▶ _Directions for this task_
Work out how many lines of the entries have the word "left" in them. Respond with that number only.

▶ _Entries shown_

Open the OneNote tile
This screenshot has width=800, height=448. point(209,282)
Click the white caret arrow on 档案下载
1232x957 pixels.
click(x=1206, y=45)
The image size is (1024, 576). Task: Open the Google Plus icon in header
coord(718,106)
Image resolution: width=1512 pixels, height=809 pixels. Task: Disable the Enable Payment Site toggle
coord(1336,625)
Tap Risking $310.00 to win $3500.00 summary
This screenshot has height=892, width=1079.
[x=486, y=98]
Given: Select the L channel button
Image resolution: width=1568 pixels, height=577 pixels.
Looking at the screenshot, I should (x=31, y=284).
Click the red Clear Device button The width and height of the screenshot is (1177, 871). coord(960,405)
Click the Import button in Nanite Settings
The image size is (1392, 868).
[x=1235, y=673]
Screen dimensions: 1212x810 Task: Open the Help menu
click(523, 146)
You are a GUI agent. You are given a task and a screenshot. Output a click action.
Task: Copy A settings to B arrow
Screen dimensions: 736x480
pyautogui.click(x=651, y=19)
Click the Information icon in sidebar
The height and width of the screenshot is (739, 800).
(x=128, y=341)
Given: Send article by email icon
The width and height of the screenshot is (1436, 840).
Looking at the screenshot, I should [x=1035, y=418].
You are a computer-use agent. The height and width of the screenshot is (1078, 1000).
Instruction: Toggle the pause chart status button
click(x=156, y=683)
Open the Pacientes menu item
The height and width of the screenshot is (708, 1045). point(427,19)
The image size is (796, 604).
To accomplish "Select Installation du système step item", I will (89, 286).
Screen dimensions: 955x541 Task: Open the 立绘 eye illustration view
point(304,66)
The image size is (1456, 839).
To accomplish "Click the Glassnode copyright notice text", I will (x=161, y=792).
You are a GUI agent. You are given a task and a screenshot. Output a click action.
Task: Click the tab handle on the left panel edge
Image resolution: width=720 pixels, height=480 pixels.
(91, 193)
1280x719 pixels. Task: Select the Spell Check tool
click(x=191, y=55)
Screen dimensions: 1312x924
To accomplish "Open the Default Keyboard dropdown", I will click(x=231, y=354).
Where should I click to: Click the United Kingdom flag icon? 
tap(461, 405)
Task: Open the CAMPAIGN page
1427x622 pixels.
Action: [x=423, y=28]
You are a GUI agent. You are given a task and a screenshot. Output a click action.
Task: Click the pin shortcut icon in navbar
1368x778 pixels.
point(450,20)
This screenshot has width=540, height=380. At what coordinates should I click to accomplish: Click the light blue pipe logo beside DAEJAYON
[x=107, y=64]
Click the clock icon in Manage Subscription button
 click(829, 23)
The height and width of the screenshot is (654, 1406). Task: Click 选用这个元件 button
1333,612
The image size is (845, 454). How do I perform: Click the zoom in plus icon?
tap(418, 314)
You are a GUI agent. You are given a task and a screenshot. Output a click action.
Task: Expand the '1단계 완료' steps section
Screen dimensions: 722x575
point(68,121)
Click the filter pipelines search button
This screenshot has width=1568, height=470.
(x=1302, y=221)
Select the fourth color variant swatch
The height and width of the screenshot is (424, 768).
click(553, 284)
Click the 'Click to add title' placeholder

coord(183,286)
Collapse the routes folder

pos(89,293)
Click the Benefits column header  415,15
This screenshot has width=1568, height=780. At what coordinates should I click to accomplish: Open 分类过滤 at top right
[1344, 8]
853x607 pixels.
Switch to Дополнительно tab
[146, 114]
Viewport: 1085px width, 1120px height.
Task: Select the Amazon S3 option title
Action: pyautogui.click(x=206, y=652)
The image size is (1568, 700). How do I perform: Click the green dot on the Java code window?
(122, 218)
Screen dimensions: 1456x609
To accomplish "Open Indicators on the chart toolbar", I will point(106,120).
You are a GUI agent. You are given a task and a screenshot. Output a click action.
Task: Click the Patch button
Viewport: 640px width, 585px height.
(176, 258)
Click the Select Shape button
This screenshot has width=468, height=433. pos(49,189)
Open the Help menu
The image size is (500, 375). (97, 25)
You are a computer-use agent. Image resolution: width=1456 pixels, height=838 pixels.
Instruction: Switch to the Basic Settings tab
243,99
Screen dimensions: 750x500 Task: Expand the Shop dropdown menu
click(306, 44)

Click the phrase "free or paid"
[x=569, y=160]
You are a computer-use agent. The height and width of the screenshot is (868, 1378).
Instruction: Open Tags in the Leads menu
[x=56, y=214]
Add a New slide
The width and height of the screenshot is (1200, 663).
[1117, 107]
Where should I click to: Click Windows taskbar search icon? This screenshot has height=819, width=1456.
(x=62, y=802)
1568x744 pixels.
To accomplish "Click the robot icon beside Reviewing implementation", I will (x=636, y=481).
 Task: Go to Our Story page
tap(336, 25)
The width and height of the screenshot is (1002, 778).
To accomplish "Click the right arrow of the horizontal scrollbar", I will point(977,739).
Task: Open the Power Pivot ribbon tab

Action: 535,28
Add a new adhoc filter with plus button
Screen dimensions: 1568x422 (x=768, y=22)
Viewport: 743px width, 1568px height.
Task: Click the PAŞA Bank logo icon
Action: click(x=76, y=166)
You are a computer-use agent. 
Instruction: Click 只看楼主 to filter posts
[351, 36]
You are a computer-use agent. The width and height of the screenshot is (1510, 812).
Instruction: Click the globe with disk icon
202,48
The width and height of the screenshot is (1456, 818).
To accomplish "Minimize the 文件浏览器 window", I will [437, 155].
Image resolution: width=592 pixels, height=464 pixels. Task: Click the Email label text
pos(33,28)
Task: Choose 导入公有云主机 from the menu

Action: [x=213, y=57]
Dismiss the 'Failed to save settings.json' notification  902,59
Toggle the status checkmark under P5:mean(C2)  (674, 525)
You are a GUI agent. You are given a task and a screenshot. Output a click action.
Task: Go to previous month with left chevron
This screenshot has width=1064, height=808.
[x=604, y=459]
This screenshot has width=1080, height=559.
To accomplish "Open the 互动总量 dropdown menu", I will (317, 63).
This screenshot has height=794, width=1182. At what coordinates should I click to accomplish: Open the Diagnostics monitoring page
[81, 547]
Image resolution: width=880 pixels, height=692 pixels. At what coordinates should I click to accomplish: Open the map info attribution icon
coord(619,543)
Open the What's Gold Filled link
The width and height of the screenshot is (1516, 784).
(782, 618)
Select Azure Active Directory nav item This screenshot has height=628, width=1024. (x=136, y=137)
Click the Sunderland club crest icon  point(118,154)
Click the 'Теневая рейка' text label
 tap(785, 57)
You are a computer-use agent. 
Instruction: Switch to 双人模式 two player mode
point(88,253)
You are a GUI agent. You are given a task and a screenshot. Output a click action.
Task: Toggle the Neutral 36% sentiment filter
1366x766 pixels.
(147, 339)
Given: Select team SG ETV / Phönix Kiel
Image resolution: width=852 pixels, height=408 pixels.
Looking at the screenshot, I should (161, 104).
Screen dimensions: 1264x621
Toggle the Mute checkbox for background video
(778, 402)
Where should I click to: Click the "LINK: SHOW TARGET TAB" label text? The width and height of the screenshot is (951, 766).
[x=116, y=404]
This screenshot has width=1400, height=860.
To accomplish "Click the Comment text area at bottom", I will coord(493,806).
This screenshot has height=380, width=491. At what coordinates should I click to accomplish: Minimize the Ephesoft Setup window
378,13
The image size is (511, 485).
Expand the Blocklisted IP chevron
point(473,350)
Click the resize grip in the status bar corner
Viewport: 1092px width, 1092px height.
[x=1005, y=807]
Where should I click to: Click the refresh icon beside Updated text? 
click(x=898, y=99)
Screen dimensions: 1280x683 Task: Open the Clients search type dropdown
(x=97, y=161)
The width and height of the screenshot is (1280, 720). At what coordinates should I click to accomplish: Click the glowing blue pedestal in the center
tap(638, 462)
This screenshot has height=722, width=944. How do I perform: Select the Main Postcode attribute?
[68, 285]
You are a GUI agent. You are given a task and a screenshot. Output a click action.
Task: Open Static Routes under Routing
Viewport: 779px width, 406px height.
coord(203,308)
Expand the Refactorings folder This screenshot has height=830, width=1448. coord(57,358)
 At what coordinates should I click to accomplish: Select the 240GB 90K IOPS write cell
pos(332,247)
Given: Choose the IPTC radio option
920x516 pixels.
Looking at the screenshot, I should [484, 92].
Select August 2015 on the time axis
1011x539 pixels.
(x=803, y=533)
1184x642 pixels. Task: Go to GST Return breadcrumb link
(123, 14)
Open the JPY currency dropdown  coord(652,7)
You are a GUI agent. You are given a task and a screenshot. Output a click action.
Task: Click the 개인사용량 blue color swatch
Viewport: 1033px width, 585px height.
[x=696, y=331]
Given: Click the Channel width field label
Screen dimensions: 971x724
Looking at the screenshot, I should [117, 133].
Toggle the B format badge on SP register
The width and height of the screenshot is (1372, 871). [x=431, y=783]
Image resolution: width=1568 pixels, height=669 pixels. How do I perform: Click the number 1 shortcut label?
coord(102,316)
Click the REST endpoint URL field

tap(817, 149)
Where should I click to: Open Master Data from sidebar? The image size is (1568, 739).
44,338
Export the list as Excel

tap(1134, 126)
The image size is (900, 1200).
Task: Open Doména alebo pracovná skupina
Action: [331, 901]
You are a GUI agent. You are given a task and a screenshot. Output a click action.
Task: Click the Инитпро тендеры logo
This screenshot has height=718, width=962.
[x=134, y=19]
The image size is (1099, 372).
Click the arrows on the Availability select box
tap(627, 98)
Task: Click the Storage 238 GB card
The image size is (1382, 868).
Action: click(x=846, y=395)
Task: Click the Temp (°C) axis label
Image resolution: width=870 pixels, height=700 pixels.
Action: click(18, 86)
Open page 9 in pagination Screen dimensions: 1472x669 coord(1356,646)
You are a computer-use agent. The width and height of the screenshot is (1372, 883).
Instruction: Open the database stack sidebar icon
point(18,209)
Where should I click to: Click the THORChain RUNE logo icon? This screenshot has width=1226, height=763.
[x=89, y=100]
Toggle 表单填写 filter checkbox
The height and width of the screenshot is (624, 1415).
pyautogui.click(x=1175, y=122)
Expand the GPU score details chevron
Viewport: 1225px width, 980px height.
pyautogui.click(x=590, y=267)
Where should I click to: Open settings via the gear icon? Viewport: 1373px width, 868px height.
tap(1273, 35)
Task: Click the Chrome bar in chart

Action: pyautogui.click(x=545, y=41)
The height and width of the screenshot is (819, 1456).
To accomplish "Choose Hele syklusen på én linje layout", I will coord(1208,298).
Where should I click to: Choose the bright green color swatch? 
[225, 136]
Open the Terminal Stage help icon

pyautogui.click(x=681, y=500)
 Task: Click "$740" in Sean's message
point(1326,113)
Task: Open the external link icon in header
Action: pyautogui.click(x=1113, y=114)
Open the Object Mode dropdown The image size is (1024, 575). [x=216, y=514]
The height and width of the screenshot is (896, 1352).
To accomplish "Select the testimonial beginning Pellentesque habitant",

▶ _Result_
2